Puppeteer in Python With Pyppeteer: Setup, Scraping, and 2026 Alternatives

TL;DR

• Pyppeteer ports Puppeteer's async API to Python and controls Chromium through the DevTools Protocol.
• The project is effectively unmaintained: its latest release shipped in February 2024, and its PyPI page recommends Playwright.
• Use Pyppeteer to port existing Puppeteer scripts or for lightweight async scraping; choose Playwright for new projects and nodriver for stealth-heavy targets.
• Pyppeteer can render JavaScript-heavy pages through Chromium, but advanced anti-bot systems may require proxies or other unblocking measures.

What is Pyppeteer and how does it relate to Puppeteer?

Puppeteer is the original Node.js library for controlling Chromium through the Chrome DevTools Protocol. Pyppeteer brings that same browser automation model to Python.

It began as the miyakogi/pyppeteer project and has since been continued in the pyppeteer/pyppeteer repository on GitHub. By default, it downloads and controls its own Chromium build using the same DevTools Protocol that Puppeteer relies on, which is the wire protocol Chrome exposes for inspecting and controlling the browser.

If you've used Puppeteer before, Pyppeteer will feel familiar. The workflow is largely the same: launch a browser, open a page, navigate to a URL, click buttons, fill forms, wait for content to load, and extract the data you need.

The main difference is the language. Instead of JavaScript, you write everything in Python using asyncio. Most browser actions are asynchronous, so you'll spend a lot of time using await as you move through a scraping or automation workflow.

You're not limited to the Python API, either. When you need to interact with a page in a way Pyppeteer doesn't support directly, page.evaluate() lets you run JavaScript inside the browser. That makes it possible to access page variables, manipulate the DOM, or execute custom logic before extracting data.

What doesn't carry over is feature parity. New Puppeteer APIs often arrive months or years later in Pyppeteer, if they arrive at all. Puppeteer supports Firefox, while Pyppeteer remains Chromium-only. 

On its own, Pyppeteer is also not designed to bypass modern bot-detection systems such as Cloudflare Turnstile, DataDome, or PerimeterX. Sites protected by these services often require additional measures such as stealth patches, browser fingerprint management, or proxies, which we cover later.

========================

▸ EXERCISE A
In the records, copy the lines starting with the one containing "The height and width of the screenshot is (804, 1024)." and continuing through the one containing "[x=745, y=722]", keeping both end lines.

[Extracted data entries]
========================

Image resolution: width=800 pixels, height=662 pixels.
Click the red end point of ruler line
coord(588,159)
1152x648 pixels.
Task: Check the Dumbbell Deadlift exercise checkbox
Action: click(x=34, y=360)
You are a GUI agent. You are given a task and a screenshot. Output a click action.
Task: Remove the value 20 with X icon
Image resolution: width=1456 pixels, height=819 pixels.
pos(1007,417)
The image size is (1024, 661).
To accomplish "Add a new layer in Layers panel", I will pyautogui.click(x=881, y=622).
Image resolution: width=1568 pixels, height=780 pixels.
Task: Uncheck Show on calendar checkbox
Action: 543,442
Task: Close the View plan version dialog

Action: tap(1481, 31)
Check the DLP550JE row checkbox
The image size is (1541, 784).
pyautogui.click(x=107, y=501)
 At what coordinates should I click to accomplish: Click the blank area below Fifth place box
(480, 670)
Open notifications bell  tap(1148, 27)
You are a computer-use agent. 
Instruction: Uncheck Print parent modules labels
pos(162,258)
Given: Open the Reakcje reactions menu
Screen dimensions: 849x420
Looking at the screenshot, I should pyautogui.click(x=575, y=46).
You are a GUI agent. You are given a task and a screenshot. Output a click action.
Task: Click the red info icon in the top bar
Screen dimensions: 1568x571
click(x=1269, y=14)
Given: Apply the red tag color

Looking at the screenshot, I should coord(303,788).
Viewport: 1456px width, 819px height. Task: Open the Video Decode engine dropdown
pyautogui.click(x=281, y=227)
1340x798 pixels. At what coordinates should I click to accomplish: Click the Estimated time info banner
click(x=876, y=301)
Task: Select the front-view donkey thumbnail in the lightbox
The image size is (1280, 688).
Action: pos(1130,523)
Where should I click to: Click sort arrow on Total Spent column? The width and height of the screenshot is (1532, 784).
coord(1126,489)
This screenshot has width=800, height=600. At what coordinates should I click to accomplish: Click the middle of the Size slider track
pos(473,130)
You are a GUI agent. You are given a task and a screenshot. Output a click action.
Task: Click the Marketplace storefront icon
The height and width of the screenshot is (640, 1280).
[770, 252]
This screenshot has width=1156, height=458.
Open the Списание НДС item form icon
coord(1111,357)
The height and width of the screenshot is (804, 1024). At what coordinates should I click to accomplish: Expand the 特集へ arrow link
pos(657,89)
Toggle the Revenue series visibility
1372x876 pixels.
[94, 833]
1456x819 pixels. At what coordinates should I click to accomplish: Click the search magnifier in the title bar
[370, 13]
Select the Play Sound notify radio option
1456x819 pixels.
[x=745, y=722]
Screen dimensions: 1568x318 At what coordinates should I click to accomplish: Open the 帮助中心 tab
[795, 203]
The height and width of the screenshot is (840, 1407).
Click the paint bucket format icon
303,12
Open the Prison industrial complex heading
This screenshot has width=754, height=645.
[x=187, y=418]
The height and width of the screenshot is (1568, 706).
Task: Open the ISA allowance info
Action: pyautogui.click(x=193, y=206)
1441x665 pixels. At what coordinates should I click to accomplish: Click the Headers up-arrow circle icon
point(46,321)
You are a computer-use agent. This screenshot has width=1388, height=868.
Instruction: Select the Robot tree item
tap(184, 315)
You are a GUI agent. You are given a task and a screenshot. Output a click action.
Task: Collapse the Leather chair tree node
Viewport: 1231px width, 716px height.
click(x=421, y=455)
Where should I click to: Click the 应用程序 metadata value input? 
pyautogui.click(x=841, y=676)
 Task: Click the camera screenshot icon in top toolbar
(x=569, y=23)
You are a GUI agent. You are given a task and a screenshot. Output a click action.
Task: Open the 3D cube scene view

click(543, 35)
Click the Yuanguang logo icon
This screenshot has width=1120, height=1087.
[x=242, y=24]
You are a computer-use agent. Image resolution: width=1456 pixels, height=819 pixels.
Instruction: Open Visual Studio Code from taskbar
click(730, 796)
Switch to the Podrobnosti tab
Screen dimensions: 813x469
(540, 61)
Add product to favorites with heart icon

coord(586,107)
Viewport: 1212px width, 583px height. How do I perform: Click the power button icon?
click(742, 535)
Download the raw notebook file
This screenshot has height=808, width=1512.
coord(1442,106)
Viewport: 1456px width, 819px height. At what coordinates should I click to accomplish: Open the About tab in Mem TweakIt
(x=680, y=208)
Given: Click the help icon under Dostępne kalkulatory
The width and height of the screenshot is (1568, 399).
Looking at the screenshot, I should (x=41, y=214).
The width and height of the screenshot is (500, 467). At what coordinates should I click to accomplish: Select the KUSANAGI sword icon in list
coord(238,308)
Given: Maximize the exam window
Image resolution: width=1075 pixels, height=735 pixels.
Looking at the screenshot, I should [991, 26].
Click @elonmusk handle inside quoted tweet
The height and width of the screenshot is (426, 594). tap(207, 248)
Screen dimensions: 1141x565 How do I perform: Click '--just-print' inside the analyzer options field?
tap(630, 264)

========================

▸ EXERCISE B
Answer these questions from the Pyppeteer guide:
(i) When did Pyppeteer's latest release ship?
(ii) Which method lets you run JavaScript inside the browser?
(iii) What project did Pyppeteer begin as?

▸ WORKED SOLUTION A
The height and width of the screenshot is (804, 1024). At what coordinates should I click to accomplish: Expand the 特集へ arrow link
pos(657,89)
Toggle the Revenue series visibility
1372x876 pixels.
[94, 833]
1456x819 pixels. At what coordinates should I click to accomplish: Click the search magnifier in the title bar
[370, 13]
Select the Play Sound notify radio option
1456x819 pixels.
[x=745, y=722]

▸ WORKED SOLUTION B
(i) February 2024
(ii) page.evaluate()
(iii) miyakogi/pyppeteer